The economic analysis conducted with this model (from the perspective of a US third-party payer) suggests that the UBT is a cost-effective alternative to other noninvasive tests, including the polyclonal and monoclonal FATs and serology. The principal drivers of the cost-effectiveness of the UBT were its higher adherence rate vs the FAT and its better performance (ie, increased sensitivity and specificity) vs serology. Notably, the higher cost of the UBT within the range of current reimbursement schemes was not a factor in the outcome of this cost-effectiveness analysis. Therefore, the UBT provided the greatest economic value among these noninvasive tests for diagnosis of H. pylori infection.

Acknowledgments

This research was fully funded by Otsuka America Pharmaceutical Inc.
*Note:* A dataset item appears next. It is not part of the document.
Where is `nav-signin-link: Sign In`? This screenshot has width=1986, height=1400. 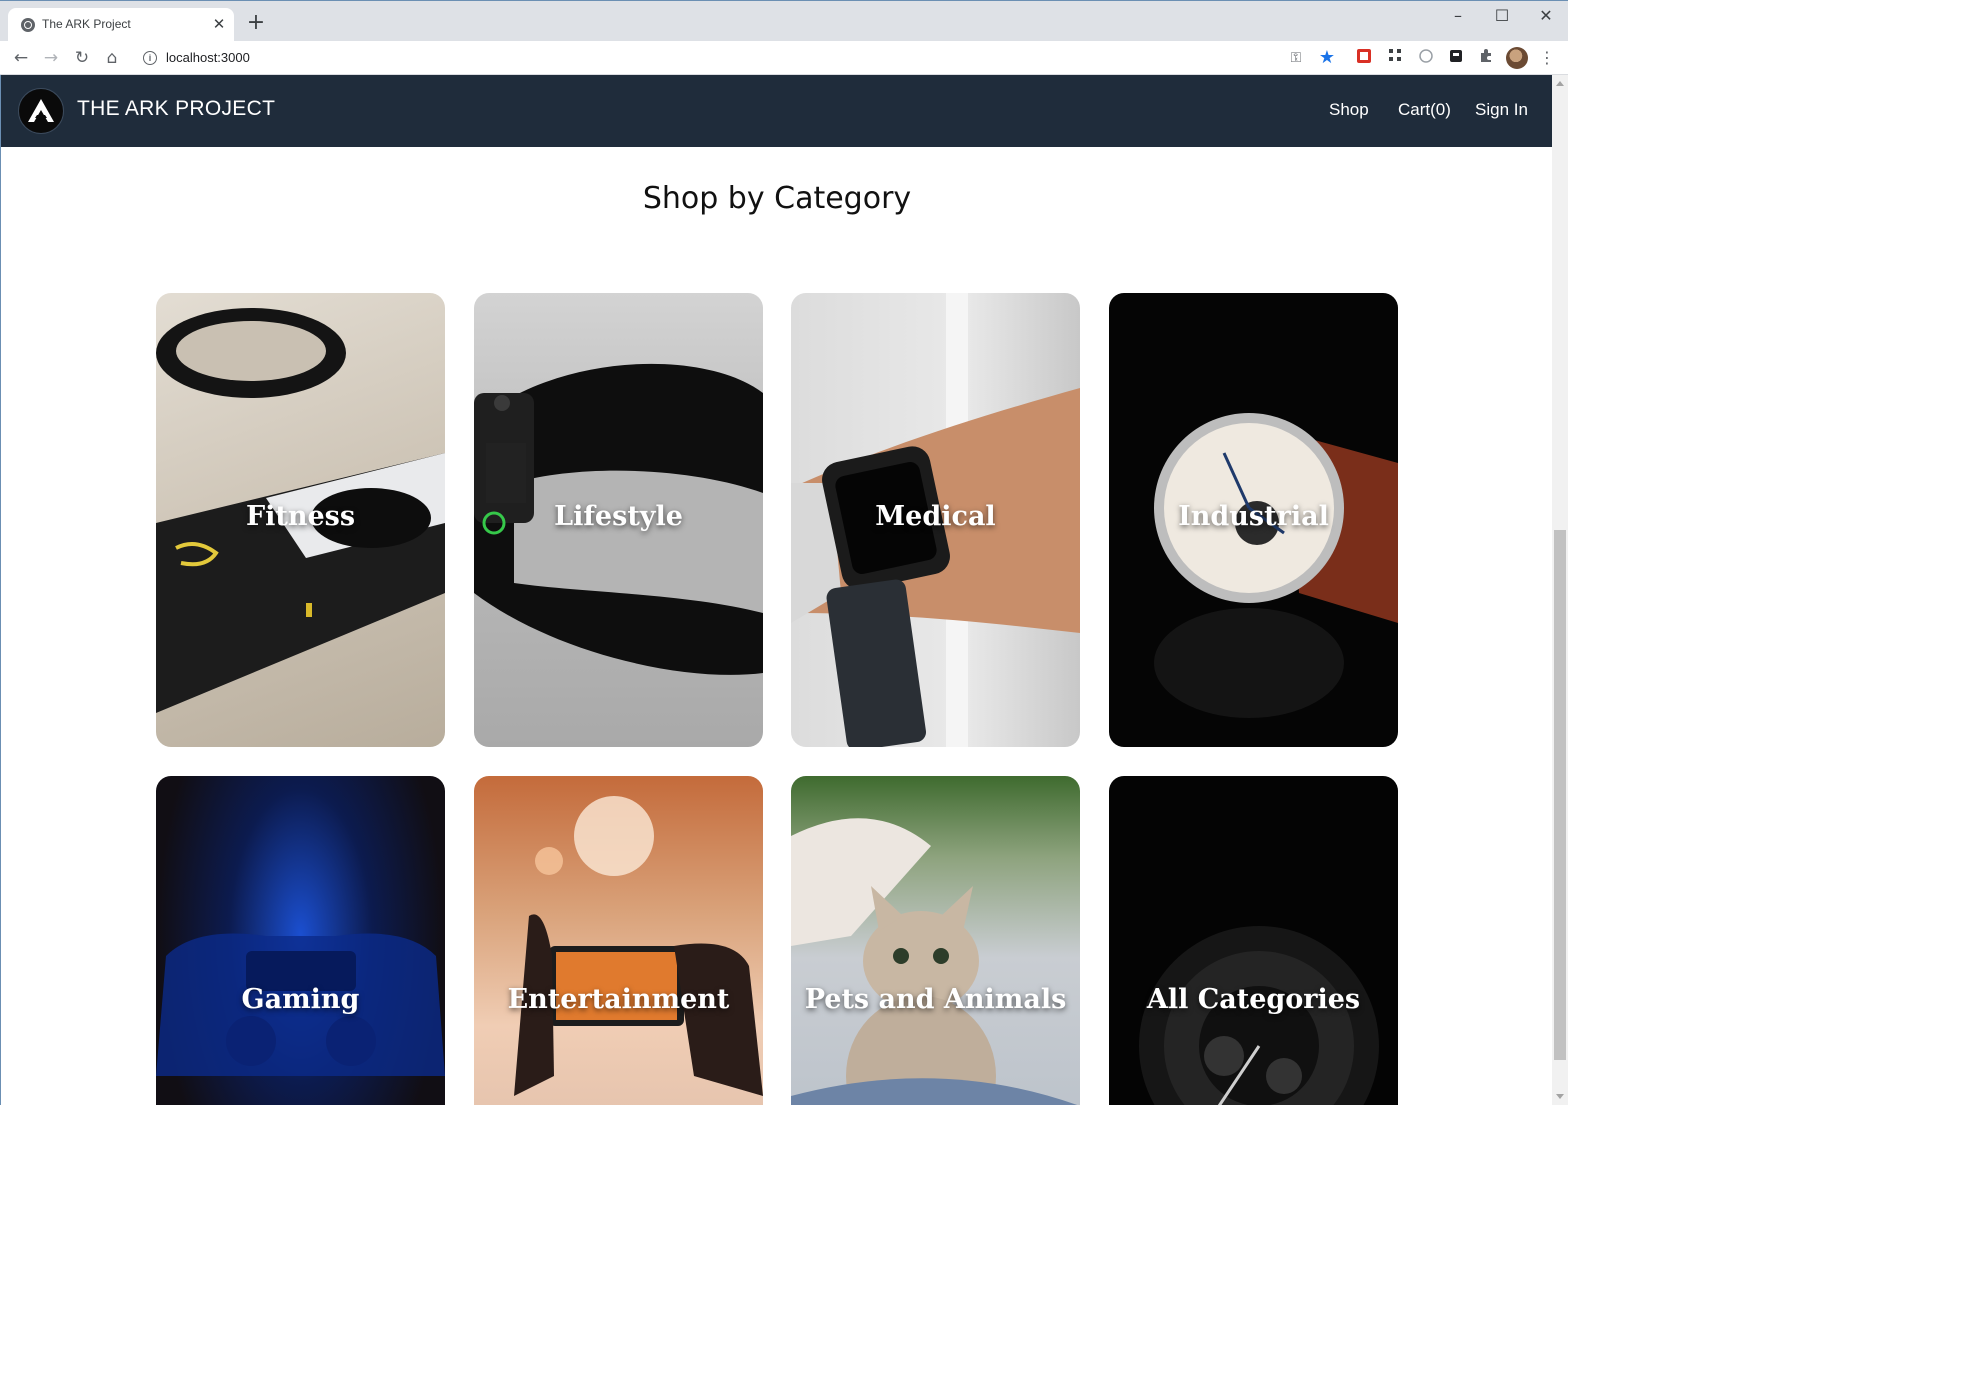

Editorial assistance was provided by Catherine Fontana, Geoff Marx, and Barry M Weichman, PhD of BioScience Communications, New York, and was funded by Otsuka. The abstract of this manuscript was presented as a poster presentation at the 79th annual scientific meeting of American College of Gastroenterology, in 2014. The poster abstract was published in The American Journal of Gastroenterology; 2014;109(2):s661. http://www.nature.com/ajg/journal/v109/n2s/pdf/ajg2014280a.pdf.

Supplementary material

Table S1 Estimation of excess lifetime costs associated with peptic ulcer disease

Calculation step	Equation	Estimate
Excess lifetime costs associated with PUD due to continuing H. pylori infection, US$	(LTCPUD=(p)PUD[w] − pPUD[w])*CPUD	28.09
Expected cost/patient with PUD	CPUD=Cmed+Chosp	249.65
Expected cost/patient of PUD-related hospitalization	Chosp=PPUD[hosp]*CPUD[hosp]	8.9
Cost of GI hospitalization event due to PUD	CPUD[hosp]	8,896
Probability of GI hospitalization event due to PUD, %	pPUD[hosp]	0.1
Expected cost/patient of PUD regardless of hospitalization (managed by medication), US$	Cmed = tPUD[med]*CPUD[med]	240.75
Duration of PUD, years	tPUD[med]	0.5
Cost/year of managing PUD with medication, US$	CPUD[med]	481.5
Excess lifetime risk of PUD due to continuing H. pylori infection, %	pPUD[w] − pPUD[wo]	11.25
Lifetime risk of developing PUD with continuing H. pylori infection	pPUD[w]	15
Lifetime risk of developing PUD without continuing H. pylori infection	pPUD[wo]	3.75

Abbreviations: C, cost; GI, gastrointestinal; hosp, hospitalization; LTC, lifetime cost; med, medication; P, patient; PUD, peptic ulcer disease; t, duration; w, with H. pylori; wo, without H. pylori.

Disclosure

SHB is a former employee of Otsuka. AWM, VR, and DM are employees of RTI, which was contracted by Otsuka to conduct this study. TW is an employee of Otsuka. The authors report no other conflicts of interest in this work.